Electric cars: the optimum speed

Speed, temperature, driving style, and other factors all affect the range.

For many reasons, it's very hard to give a blanket answer to this. First and foremost, speed is not the only factor that affects the range of an electric car. Personal driving style, outside temperature, use of heating or air conditioning, and other factors also influence how much energy an electric car consumes. These factors also include whether you are driving in urban traffic or on a motorway. When driving in the town or city, electric cars have many more opportunities to recover energy through recuperation as you brake far more often.

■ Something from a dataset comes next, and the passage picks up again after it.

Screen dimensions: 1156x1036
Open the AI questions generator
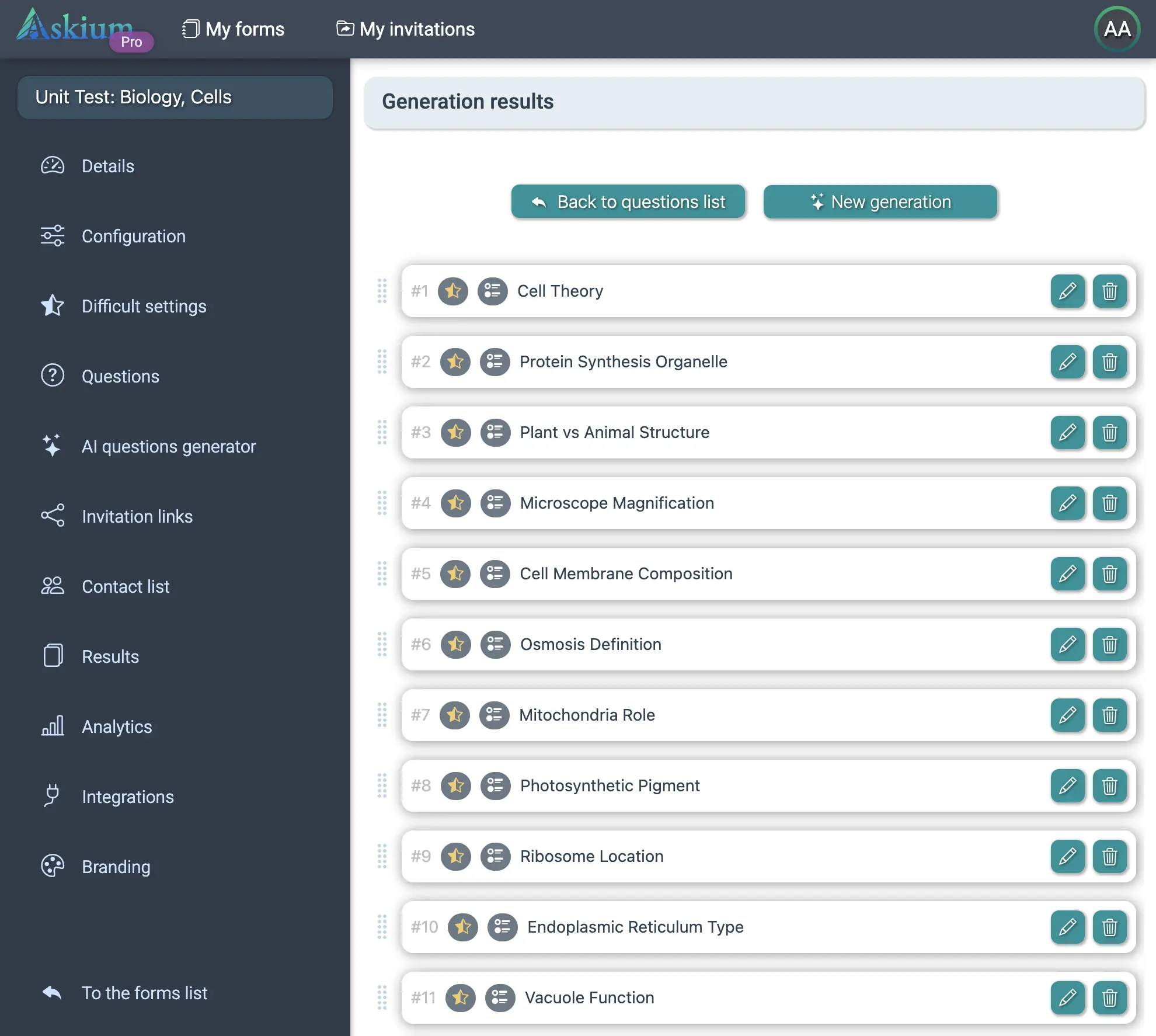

Secondly, the capacity of the battery plays a crucial role. An ID.3 Life with 58 kWh net battery capacity has a practical range of 263 to 360 miles before it needs to be recharged (WLTP combined).¹

Ultimately, it also comes down to the charging infrastructure along the route. For instance, electric cars can be charged significantly more quickly at IONITY fast charging stations than at conventional ones, further shortening the charging stop. What's more, Volkswagen's Route Planner can also help you to plan a journey. It considers all the key vehicle parameters that are important for the journey and predicts the best route based on the practical range, including all charging stops. It also displays all the charging stations that can be used by Volkswagen customers in the vicinity or at your destination – including real-time availability status.

But why does a vehicle need more energy at higher speeds? This is where air resistance comes into play, which the electric car needs to overcome to maintain or increase its speed. It is calculated using the following formula: (vehicle speed squared) x (frontal surface area of vehicle) x (Cw value) x (half the air density).

The air density depends on the temperature and air pressure. For instance, it is lower in the mountains of the Lake District than it is around the streets of Manchester. The frontal surface area of the electric car is essentially the surface area within its outline when viewed from the front. The Cw value, also known as the drag coefficient, indicates how streamlined a vehicle is. The lower the value, the more streamlined it is. A Volkswagen ID.4, for example, achieves an excellent Cw value of 0.28. The new ID.5 has a value of just 0.26, thanks to its dynamic coupé line. The formula illustrates the major effect of driving speed on air resistance: doubling the speed equates to quadrupling the resistance. And the higher the resistance, the higher the consumption and the lower the range.

There is no optimum speed because many factors affect consumption. However, as a rule of thumb, a driving style that's anticipatory and brisk, without racing, is a good compromise between driving time and consumption – and therefore charging stops. By contrast, constant high speeds or frequent powerful acceleration put a strain on the battery, and ultimately don't get you to your destination any sooner.